DATA
---+---
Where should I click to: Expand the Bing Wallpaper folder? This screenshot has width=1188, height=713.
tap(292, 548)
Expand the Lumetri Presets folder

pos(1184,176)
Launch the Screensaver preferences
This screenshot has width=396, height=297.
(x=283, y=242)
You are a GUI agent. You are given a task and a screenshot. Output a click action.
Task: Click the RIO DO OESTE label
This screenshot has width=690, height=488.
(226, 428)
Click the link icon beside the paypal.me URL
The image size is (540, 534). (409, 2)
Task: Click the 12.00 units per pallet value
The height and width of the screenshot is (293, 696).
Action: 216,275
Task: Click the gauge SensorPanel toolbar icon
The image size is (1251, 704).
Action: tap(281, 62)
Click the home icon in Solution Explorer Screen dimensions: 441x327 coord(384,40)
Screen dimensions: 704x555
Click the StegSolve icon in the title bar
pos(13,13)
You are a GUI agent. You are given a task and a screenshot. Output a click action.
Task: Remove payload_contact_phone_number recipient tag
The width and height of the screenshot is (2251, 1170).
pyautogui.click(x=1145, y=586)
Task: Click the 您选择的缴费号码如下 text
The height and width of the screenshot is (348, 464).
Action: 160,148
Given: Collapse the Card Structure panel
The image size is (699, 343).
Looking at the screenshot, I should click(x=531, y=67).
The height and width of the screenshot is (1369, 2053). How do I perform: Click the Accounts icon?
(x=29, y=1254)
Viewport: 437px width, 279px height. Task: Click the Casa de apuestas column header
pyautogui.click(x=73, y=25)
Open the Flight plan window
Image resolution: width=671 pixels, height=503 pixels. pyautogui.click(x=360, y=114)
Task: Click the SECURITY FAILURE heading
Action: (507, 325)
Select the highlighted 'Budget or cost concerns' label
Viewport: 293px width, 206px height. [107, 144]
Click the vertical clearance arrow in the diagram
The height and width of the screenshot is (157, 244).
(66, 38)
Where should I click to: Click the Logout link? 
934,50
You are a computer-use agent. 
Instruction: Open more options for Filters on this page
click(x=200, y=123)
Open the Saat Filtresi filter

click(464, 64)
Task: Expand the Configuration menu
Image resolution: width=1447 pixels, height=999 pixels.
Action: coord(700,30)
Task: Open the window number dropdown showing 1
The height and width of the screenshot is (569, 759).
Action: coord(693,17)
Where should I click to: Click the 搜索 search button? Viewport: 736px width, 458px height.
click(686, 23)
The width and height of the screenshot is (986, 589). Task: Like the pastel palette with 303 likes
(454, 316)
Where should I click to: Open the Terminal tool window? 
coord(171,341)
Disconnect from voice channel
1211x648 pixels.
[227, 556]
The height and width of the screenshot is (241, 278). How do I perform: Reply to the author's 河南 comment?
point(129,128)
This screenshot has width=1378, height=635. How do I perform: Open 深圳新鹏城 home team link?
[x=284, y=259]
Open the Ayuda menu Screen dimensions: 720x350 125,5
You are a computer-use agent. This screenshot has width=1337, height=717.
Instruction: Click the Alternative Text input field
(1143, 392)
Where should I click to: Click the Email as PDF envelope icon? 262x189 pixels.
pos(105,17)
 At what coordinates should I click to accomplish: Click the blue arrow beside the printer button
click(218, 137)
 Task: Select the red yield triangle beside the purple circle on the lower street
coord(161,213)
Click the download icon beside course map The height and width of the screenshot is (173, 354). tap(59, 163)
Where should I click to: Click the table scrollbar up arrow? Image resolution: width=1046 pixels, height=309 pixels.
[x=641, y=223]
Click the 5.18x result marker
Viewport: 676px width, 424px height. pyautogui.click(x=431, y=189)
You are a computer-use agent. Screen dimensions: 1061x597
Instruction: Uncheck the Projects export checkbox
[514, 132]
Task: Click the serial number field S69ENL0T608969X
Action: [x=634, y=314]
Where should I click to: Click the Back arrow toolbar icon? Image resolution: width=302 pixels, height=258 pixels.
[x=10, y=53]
---+---
PROMPT
List each line of the material that contains the word "perform", copying every such line in full.

PROBLEM SOLUTION
The height and width of the screenshot is (1369, 2053). How do I perform: Click the Accounts icon?
The height and width of the screenshot is (241, 278). How do I perform: Reply to the author's 河南 comment?
This screenshot has width=1378, height=635. How do I perform: Open 深圳新鹏城 home team link?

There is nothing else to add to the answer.